Saved entries:
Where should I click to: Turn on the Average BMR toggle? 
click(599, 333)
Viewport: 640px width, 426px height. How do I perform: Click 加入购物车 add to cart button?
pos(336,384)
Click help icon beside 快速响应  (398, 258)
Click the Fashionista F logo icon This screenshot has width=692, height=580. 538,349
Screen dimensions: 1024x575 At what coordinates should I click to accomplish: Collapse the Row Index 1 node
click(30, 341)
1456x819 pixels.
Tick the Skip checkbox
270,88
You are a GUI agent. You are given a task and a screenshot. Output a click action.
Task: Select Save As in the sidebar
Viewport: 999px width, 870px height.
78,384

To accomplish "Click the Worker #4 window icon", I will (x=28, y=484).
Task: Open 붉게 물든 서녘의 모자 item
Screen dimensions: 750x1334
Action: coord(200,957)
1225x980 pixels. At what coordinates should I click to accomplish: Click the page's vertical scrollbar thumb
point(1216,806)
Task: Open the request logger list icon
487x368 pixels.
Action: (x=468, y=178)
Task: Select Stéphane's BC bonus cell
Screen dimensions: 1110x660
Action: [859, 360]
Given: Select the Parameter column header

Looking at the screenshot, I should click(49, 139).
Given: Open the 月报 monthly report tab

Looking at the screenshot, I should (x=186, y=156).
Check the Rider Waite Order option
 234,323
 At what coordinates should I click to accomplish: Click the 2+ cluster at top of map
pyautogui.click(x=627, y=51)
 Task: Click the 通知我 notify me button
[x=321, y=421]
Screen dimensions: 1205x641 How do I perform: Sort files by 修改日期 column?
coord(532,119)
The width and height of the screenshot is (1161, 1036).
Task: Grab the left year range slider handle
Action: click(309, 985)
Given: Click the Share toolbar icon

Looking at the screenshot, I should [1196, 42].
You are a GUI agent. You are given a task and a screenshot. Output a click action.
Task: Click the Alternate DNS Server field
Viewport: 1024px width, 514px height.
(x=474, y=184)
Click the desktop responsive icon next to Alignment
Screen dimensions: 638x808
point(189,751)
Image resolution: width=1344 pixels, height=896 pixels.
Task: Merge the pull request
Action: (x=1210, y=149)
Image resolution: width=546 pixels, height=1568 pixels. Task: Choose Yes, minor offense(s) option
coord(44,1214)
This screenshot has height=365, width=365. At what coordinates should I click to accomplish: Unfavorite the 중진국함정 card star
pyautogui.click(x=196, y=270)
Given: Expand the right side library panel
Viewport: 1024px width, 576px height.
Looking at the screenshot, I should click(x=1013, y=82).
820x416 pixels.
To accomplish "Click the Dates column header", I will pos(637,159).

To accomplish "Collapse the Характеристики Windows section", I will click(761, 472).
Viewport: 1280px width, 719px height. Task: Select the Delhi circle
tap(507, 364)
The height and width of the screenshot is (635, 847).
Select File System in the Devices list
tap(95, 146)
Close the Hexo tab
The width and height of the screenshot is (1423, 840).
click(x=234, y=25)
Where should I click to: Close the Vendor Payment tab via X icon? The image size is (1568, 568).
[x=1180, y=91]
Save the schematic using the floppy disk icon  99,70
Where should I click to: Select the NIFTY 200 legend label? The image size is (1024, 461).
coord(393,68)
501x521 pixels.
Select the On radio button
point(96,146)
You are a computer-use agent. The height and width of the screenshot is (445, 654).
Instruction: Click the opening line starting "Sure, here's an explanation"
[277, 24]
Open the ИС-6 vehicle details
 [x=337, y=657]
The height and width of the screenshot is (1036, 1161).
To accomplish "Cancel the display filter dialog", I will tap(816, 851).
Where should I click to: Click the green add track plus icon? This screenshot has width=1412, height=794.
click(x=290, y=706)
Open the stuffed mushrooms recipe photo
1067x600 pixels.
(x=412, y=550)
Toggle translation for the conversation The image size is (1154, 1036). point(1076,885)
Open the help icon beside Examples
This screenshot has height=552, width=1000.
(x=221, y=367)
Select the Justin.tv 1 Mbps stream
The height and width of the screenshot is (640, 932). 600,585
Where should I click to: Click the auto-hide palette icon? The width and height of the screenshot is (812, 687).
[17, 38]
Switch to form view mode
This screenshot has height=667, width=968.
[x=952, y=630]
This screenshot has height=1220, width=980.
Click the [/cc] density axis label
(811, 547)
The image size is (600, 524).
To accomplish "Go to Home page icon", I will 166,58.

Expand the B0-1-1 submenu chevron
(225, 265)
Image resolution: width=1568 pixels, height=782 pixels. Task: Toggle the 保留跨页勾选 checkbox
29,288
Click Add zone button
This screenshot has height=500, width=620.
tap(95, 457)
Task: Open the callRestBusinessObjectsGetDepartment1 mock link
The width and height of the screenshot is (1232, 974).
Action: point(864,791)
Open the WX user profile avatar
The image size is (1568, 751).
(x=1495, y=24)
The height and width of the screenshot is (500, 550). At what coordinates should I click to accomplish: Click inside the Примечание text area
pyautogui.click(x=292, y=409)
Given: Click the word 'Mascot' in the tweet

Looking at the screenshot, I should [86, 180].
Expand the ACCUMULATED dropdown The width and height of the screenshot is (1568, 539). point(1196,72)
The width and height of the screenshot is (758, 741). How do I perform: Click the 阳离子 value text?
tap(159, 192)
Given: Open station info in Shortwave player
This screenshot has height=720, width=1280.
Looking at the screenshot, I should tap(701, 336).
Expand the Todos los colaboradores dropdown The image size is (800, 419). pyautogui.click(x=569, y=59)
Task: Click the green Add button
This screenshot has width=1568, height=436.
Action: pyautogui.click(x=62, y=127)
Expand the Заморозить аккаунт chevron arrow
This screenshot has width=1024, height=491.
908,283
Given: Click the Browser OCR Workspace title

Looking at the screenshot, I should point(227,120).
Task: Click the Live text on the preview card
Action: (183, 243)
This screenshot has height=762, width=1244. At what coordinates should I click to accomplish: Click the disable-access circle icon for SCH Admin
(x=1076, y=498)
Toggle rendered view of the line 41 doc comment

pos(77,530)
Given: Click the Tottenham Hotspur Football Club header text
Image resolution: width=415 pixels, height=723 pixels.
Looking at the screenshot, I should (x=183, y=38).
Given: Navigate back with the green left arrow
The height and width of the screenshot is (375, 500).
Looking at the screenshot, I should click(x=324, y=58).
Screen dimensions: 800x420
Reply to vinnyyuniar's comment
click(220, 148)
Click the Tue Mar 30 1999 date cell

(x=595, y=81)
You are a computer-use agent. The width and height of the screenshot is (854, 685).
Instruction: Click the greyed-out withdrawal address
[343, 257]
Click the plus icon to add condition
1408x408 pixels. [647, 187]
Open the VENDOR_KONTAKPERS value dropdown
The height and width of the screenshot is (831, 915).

> _Directions for this task_
Type out the entries once more, precisely.

> _Completed exercise_
Where should I click to: Turn on the Average BMR toggle? 
click(599, 333)
Viewport: 640px width, 426px height. How do I perform: Click 加入购物车 add to cart button?
pos(336,384)
Click help icon beside 快速响应  (398, 258)
Click the Fashionista F logo icon This screenshot has width=692, height=580. 538,349
Screen dimensions: 1024x575 At what coordinates should I click to accomplish: Collapse the Row Index 1 node
click(30, 341)
1456x819 pixels.
Tick the Skip checkbox
270,88
You are a GUI agent. You are given a task and a screenshot. Output a click action.
Task: Select Save As in the sidebar
Viewport: 999px width, 870px height.
78,384

To accomplish "Click the Worker #4 window icon", I will (x=28, y=484).
Task: Open 붉게 물든 서녘의 모자 item
Screen dimensions: 750x1334
Action: coord(200,957)
1225x980 pixels. At what coordinates should I click to accomplish: Click the page's vertical scrollbar thumb
point(1216,806)
Task: Open the request logger list icon
487x368 pixels.
Action: (x=468, y=178)
Task: Select Stéphane's BC bonus cell
Screen dimensions: 1110x660
Action: [859, 360]
Given: Select the Parameter column header

Looking at the screenshot, I should click(49, 139).
Given: Open the 月报 monthly report tab

Looking at the screenshot, I should (x=186, y=156).
Check the Rider Waite Order option
 234,323
 At what coordinates should I click to accomplish: Click the 2+ cluster at top of map
pyautogui.click(x=627, y=51)
 Task: Click the 通知我 notify me button
[x=321, y=421]
Screen dimensions: 1205x641 How do I perform: Sort files by 修改日期 column?
coord(532,119)
The width and height of the screenshot is (1161, 1036).
Task: Grab the left year range slider handle
Action: click(309, 985)
Given: Click the Share toolbar icon

Looking at the screenshot, I should [1196, 42].
You are a GUI agent. You are given a task and a screenshot. Output a click action.
Task: Click the Alternate DNS Server field
Viewport: 1024px width, 514px height.
(x=474, y=184)
Click the desktop responsive icon next to Alignment
Screen dimensions: 638x808
point(189,751)
Image resolution: width=1344 pixels, height=896 pixels.
Task: Merge the pull request
Action: (x=1210, y=149)
Image resolution: width=546 pixels, height=1568 pixels. Task: Choose Yes, minor offense(s) option
coord(44,1214)
This screenshot has height=365, width=365. At what coordinates should I click to accomplish: Unfavorite the 중진국함정 card star
pyautogui.click(x=196, y=270)
Given: Expand the right side library panel
Viewport: 1024px width, 576px height.
Looking at the screenshot, I should click(x=1013, y=82).
820x416 pixels.
To accomplish "Click the Dates column header", I will pos(637,159).

To accomplish "Collapse the Характеристики Windows section", I will click(761, 472).
Viewport: 1280px width, 719px height. Task: Select the Delhi circle
tap(507, 364)
The height and width of the screenshot is (635, 847).
Select File System in the Devices list
tap(95, 146)
Close the Hexo tab
The width and height of the screenshot is (1423, 840).
click(x=234, y=25)
Where should I click to: Close the Vendor Payment tab via X icon? The image size is (1568, 568).
[x=1180, y=91]
Save the schematic using the floppy disk icon  99,70
Where should I click to: Select the NIFTY 200 legend label? The image size is (1024, 461).
coord(393,68)
501x521 pixels.
Select the On radio button
point(96,146)
You are a computer-use agent. The height and width of the screenshot is (445, 654).
Instruction: Click the opening line starting "Sure, here's an explanation"
[277, 24]
Open the ИС-6 vehicle details
 [x=337, y=657]
The height and width of the screenshot is (1036, 1161).
To accomplish "Cancel the display filter dialog", I will tap(816, 851).
Where should I click to: Click the green add track plus icon? This screenshot has width=1412, height=794.
click(x=290, y=706)
Open the stuffed mushrooms recipe photo
1067x600 pixels.
(x=412, y=550)
Toggle translation for the conversation The image size is (1154, 1036). point(1076,885)
Open the help icon beside Examples
This screenshot has height=552, width=1000.
(x=221, y=367)
Select the Justin.tv 1 Mbps stream
The height and width of the screenshot is (640, 932). 600,585
Where should I click to: Click the auto-hide palette icon? The width and height of the screenshot is (812, 687).
[17, 38]
Switch to form view mode
This screenshot has height=667, width=968.
[x=952, y=630]
This screenshot has height=1220, width=980.
Click the [/cc] density axis label
(811, 547)
The image size is (600, 524).
To accomplish "Go to Home page icon", I will 166,58.

Expand the B0-1-1 submenu chevron
(225, 265)
Image resolution: width=1568 pixels, height=782 pixels. Task: Toggle the 保留跨页勾选 checkbox
29,288
Click Add zone button
This screenshot has height=500, width=620.
tap(95, 457)
Task: Open the callRestBusinessObjectsGetDepartment1 mock link
The width and height of the screenshot is (1232, 974).
Action: point(864,791)
Open the WX user profile avatar
The image size is (1568, 751).
(x=1495, y=24)
The height and width of the screenshot is (500, 550). At what coordinates should I click to accomplish: Click inside the Примечание text area
pyautogui.click(x=292, y=409)
Given: Click the word 'Mascot' in the tweet

Looking at the screenshot, I should [86, 180].
Expand the ACCUMULATED dropdown The width and height of the screenshot is (1568, 539). point(1196,72)
The width and height of the screenshot is (758, 741). How do I perform: Click the 阳离子 value text?
tap(159, 192)
Given: Open station info in Shortwave player
This screenshot has height=720, width=1280.
Looking at the screenshot, I should tap(701, 336).
Expand the Todos los colaboradores dropdown The image size is (800, 419). pyautogui.click(x=569, y=59)
Task: Click the green Add button
This screenshot has width=1568, height=436.
Action: pyautogui.click(x=62, y=127)
Expand the Заморозить аккаунт chevron arrow
This screenshot has width=1024, height=491.
908,283
Given: Click the Browser OCR Workspace title

Looking at the screenshot, I should point(227,120).
Task: Click the Live text on the preview card
Action: (183, 243)
This screenshot has height=762, width=1244. At what coordinates should I click to accomplish: Click the disable-access circle icon for SCH Admin
(x=1076, y=498)
Toggle rendered view of the line 41 doc comment

pos(77,530)
Given: Click the Tottenham Hotspur Football Club header text
Image resolution: width=415 pixels, height=723 pixels.
Looking at the screenshot, I should (x=183, y=38).
Given: Navigate back with the green left arrow
The height and width of the screenshot is (375, 500).
Looking at the screenshot, I should click(x=324, y=58).
Screen dimensions: 800x420
Reply to vinnyyuniar's comment
click(220, 148)
Click the Tue Mar 30 1999 date cell

(x=595, y=81)
You are a computer-use agent. The width and height of the screenshot is (854, 685).
Instruction: Click the greyed-out withdrawal address
[343, 257]
Click the plus icon to add condition
1408x408 pixels. [647, 187]
Open the VENDOR_KONTAKPERS value dropdown
The height and width of the screenshot is (831, 915).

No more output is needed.